##### ENTRIES SHOWN

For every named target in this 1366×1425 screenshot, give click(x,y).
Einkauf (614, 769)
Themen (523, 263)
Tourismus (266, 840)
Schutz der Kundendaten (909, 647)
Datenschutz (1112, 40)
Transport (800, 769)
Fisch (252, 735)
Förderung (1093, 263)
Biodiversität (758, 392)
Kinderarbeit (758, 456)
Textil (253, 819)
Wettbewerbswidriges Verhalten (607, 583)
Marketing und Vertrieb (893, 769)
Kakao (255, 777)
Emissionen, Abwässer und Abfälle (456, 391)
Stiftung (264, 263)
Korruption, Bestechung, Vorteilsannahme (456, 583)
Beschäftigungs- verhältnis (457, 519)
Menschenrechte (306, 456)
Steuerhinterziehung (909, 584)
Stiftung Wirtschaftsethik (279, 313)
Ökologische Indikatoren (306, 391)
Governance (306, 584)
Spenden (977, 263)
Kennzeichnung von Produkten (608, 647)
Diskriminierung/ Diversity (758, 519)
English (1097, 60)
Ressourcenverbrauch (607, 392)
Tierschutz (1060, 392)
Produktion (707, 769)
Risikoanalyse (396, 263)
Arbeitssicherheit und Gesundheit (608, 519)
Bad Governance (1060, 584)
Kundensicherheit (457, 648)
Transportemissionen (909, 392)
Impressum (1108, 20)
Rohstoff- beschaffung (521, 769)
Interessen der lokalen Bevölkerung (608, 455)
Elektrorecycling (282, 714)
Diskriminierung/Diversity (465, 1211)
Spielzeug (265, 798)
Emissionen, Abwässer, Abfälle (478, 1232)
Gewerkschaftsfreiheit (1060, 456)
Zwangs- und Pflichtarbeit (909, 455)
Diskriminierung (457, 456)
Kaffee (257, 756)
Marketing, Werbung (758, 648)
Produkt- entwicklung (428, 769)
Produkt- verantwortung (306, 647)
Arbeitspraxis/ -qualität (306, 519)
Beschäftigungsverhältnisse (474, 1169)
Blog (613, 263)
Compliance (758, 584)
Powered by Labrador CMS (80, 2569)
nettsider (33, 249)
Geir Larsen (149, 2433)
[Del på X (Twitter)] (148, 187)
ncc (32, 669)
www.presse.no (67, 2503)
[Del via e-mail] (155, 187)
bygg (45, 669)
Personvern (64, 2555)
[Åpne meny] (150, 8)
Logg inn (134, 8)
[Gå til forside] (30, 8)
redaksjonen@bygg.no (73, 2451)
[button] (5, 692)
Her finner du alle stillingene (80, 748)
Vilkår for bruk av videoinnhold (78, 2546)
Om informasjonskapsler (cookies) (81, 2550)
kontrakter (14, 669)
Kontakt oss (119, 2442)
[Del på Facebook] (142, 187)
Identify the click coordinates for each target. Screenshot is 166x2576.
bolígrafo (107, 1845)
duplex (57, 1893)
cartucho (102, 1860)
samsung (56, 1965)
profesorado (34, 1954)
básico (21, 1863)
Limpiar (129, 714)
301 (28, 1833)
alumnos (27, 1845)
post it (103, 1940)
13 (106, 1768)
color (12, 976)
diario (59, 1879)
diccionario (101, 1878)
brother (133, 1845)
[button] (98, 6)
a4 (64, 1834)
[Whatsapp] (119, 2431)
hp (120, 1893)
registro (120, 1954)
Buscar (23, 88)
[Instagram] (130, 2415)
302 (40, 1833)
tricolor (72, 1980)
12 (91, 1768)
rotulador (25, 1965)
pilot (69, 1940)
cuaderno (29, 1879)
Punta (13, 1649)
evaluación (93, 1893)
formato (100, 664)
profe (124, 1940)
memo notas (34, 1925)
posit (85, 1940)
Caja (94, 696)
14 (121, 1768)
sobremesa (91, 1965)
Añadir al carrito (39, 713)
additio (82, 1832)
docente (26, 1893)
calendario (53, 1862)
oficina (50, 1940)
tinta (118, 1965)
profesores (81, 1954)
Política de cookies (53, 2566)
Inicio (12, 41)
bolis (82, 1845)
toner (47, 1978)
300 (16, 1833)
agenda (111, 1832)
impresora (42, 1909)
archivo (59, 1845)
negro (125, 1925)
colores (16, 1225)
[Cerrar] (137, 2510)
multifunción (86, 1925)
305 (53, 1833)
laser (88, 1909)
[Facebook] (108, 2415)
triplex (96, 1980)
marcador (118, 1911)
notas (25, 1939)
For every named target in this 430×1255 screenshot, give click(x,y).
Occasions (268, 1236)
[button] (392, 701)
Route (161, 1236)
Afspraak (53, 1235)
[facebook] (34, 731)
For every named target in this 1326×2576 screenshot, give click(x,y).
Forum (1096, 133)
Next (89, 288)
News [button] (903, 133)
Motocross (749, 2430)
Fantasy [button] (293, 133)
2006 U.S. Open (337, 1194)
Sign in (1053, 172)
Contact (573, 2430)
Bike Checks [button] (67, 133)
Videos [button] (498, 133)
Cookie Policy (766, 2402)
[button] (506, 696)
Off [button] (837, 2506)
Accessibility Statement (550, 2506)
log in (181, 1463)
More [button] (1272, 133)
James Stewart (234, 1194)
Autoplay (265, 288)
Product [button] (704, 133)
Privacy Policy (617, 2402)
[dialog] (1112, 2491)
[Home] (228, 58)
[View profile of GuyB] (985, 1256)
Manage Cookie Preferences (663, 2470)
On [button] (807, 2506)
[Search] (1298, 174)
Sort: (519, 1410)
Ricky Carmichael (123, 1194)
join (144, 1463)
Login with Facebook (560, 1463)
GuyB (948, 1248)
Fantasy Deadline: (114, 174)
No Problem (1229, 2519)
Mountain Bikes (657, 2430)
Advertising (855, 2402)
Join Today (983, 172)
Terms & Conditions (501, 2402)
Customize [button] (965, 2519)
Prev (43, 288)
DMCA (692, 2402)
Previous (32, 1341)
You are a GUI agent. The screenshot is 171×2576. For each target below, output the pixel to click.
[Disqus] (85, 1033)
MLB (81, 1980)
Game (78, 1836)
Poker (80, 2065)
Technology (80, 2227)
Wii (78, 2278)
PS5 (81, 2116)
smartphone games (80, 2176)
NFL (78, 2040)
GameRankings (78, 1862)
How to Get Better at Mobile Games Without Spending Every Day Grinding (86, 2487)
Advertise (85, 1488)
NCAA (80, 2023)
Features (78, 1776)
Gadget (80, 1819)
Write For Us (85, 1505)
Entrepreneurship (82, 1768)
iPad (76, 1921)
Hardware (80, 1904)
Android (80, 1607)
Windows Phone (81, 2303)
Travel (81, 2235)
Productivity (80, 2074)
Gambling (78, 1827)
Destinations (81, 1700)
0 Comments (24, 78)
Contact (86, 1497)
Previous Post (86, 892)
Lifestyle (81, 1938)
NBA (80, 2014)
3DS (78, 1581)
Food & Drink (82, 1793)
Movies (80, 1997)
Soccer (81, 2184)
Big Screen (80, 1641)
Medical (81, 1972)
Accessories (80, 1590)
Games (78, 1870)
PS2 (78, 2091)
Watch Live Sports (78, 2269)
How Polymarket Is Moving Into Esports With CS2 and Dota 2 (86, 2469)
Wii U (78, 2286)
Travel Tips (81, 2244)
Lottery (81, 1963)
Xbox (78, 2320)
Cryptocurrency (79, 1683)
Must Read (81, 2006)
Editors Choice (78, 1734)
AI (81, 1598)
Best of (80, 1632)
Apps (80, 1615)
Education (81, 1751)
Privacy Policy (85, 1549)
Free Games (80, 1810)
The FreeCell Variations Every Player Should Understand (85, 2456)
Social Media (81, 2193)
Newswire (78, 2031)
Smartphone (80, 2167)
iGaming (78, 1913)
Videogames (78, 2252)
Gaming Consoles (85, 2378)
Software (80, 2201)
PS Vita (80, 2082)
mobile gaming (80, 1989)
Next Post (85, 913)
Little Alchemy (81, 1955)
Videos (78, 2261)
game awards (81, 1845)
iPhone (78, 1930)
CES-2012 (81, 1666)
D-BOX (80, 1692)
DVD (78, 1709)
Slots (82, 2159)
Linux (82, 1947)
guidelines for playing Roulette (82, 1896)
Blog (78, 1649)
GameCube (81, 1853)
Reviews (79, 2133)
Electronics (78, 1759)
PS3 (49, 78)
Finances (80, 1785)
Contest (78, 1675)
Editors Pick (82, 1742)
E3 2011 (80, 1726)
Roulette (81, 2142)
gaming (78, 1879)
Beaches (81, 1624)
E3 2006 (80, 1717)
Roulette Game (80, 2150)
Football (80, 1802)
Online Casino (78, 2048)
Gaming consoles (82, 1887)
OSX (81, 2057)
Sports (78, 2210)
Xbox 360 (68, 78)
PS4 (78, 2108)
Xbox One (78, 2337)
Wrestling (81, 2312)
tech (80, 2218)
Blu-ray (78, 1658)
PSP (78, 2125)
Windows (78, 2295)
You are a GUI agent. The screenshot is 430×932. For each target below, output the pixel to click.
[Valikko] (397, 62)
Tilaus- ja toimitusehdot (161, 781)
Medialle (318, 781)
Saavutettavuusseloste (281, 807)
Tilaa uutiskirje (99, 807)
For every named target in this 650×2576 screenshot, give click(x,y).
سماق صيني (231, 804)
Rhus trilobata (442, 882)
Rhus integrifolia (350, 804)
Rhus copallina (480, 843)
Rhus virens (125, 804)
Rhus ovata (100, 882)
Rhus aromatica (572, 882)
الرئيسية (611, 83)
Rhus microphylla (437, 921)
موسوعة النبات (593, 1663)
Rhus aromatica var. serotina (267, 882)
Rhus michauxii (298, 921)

##########

TASK DESCRIPTION: Your task is to restate, word for word, the lines from the beginning of the records to the line with "Kontakt oss (119, 2442)", inclusive.

TASK RESPONSE:
For every named target in this 1366×1425 screenshot, give click(x,y).
Einkauf (614, 769)
Themen (523, 263)
Tourismus (266, 840)
Schutz der Kundendaten (909, 647)
Datenschutz (1112, 40)
Transport (800, 769)
Fisch (252, 735)
Förderung (1093, 263)
Biodiversität (758, 392)
Kinderarbeit (758, 456)
Textil (253, 819)
Wettbewerbswidriges Verhalten (607, 583)
Marketing und Vertrieb (893, 769)
Kakao (255, 777)
Emissionen, Abwässer und Abfälle (456, 391)
Stiftung (264, 263)
Korruption, Bestechung, Vorteilsannahme (456, 583)
Beschäftigungs- verhältnis (457, 519)
Menschenrechte (306, 456)
Steuerhinterziehung (909, 584)
Stiftung Wirtschaftsethik (279, 313)
Ökologische Indikatoren (306, 391)
Governance (306, 584)
Spenden (977, 263)
Kennzeichnung von Produkten (608, 647)
Diskriminierung/ Diversity (758, 519)
English (1097, 60)
Ressourcenverbrauch (607, 392)
Tierschutz (1060, 392)
Produktion (707, 769)
Risikoanalyse (396, 263)
Arbeitssicherheit und Gesundheit (608, 519)
Bad Governance (1060, 584)
Kundensicherheit (457, 648)
Transportemissionen (909, 392)
Impressum (1108, 20)
Rohstoff- beschaffung (521, 769)
Interessen der lokalen Bevölkerung (608, 455)
Elektrorecycling (282, 714)
Diskriminierung/Diversity (465, 1211)
Spielzeug (265, 798)
Emissionen, Abwässer, Abfälle (478, 1232)
Gewerkschaftsfreiheit (1060, 456)
Zwangs- und Pflichtarbeit (909, 455)
Diskriminierung (457, 456)
Kaffee (257, 756)
Marketing, Werbung (758, 648)
Produkt- entwicklung (428, 769)
Produkt- verantwortung (306, 647)
Arbeitspraxis/ -qualität (306, 519)
Beschäftigungsverhältnisse (474, 1169)
Blog (613, 263)
Compliance (758, 584)
Powered by Labrador CMS (80, 2569)
nettsider (33, 249)
Geir Larsen (149, 2433)
[Del på X (Twitter)] (148, 187)
ncc (32, 669)
www.presse.no (67, 2503)
[Del via e-mail] (155, 187)
bygg (45, 669)
Personvern (64, 2555)
[Åpne meny] (150, 8)
Logg inn (134, 8)
[Gå til forside] (30, 8)
redaksjonen@bygg.no (73, 2451)
[button] (5, 692)
Her finner du alle stillingene (80, 748)
Vilkår for bruk av videoinnhold (78, 2546)
Om informasjonskapsler (cookies) (81, 2550)
kontrakter (14, 669)
Kontakt oss (119, 2442)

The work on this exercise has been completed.